* **TASK REQUIREMENTS**: Please render each line of the items below as an entry in a numbered list, omitting any blank lines.

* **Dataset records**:
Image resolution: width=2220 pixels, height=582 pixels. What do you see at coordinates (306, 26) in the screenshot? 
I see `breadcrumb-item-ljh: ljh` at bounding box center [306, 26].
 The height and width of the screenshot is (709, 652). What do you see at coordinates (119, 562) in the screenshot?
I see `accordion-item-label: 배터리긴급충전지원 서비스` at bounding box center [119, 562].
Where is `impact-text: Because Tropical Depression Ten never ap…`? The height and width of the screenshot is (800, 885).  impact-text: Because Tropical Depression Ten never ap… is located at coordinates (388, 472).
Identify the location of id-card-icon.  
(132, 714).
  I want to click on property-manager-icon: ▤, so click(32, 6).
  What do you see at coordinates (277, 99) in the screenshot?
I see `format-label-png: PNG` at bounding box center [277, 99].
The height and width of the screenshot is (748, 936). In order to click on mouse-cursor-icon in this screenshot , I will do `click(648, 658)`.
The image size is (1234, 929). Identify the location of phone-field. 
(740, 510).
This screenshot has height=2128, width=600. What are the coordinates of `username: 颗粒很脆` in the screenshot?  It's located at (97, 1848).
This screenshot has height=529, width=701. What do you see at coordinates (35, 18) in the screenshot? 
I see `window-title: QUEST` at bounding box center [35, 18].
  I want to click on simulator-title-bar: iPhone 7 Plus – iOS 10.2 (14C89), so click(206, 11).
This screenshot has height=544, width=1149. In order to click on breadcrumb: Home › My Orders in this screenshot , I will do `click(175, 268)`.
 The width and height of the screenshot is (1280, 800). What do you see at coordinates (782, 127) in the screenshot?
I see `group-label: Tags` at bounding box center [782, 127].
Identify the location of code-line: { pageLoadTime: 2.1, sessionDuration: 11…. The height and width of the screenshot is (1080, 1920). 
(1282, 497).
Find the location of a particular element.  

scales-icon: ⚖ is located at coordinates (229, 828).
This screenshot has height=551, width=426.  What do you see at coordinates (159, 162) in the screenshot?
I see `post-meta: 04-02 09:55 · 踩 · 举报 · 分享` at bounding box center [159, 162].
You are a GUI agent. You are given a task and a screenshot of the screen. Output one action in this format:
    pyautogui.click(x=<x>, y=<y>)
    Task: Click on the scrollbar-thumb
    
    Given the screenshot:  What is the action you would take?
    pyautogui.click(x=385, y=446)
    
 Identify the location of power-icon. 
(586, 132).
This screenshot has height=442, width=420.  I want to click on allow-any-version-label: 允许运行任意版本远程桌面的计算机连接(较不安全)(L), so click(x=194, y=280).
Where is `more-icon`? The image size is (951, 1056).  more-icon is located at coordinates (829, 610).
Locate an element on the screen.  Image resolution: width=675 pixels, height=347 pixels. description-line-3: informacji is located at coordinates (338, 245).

* **ANSWER BELOW**:
1. Image resolution: width=2220 pixels, height=582 pixels. What do you see at coordinates (306, 26) in the screenshot? 
2. I see `breadcrumb-item-ljh: ljh` at bounding box center [306, 26].
3.  The height and width of the screenshot is (709, 652). What do you see at coordinates (119, 562) in the screenshot?
4. I see `accordion-item-label: 배터리긴급충전지원 서비스` at bounding box center [119, 562].
5. Where is `impact-text: Because Tropical Depression Ten never ap…`? The height and width of the screenshot is (800, 885).  impact-text: Because Tropical Depression Ten never ap… is located at coordinates (388, 472).
6. Identify the location of id-card-icon.  
7. (132, 714).
8.   I want to click on property-manager-icon: ▤, so click(32, 6).
9.   What do you see at coordinates (277, 99) in the screenshot?
10. I see `format-label-png: PNG` at bounding box center [277, 99].
11. The height and width of the screenshot is (748, 936). In order to click on mouse-cursor-icon in this screenshot , I will do `click(648, 658)`.
12. The image size is (1234, 929). Identify the location of phone-field. 
13. (740, 510).
14. This screenshot has height=2128, width=600. What are the coordinates of `username: 颗粒很脆` in the screenshot?  It's located at (97, 1848).
15. This screenshot has height=529, width=701. What do you see at coordinates (35, 18) in the screenshot? 
16. I see `window-title: QUEST` at bounding box center [35, 18].
17.   I want to click on simulator-title-bar: iPhone 7 Plus – iOS 10.2 (14C89), so click(206, 11).
18. This screenshot has height=544, width=1149. In order to click on breadcrumb: Home › My Orders in this screenshot , I will do `click(175, 268)`.
19.  The width and height of the screenshot is (1280, 800). What do you see at coordinates (782, 127) in the screenshot?
20. I see `group-label: Tags` at bounding box center [782, 127].
21. Identify the location of code-line: { pageLoadTime: 2.1, sessionDuration: 11…. The height and width of the screenshot is (1080, 1920). 
22. (1282, 497).
23. Find the location of a particular element.  
24. scales-icon: ⚖ is located at coordinates (229, 828).
25. This screenshot has height=551, width=426.  What do you see at coordinates (159, 162) in the screenshot?
26. I see `post-meta: 04-02 09:55 · 踩 · 举报 · 分享` at bounding box center [159, 162].
27. You are a GUI agent. You are given a task and a screenshot of the screen. Output one action in this format:
28.     pyautogui.click(x=<x>, y=<y>)
29.     Task: Click on the scrollbar-thumb
30.     Given the screenshot:  What is the action you would take?
31.     pyautogui.click(x=385, y=446)
32.  Identify the location of power-icon. 
33. (586, 132).
34. This screenshot has height=442, width=420.  I want to click on allow-any-version-label: 允许运行任意版本远程桌面的计算机连接(较不安全)(L), so click(x=194, y=280).
35. Where is `more-icon`? The image size is (951, 1056).  more-icon is located at coordinates (829, 610).
36. Locate an element on the screen.  Image resolution: width=675 pixels, height=347 pixels. description-line-3: informacji is located at coordinates (338, 245).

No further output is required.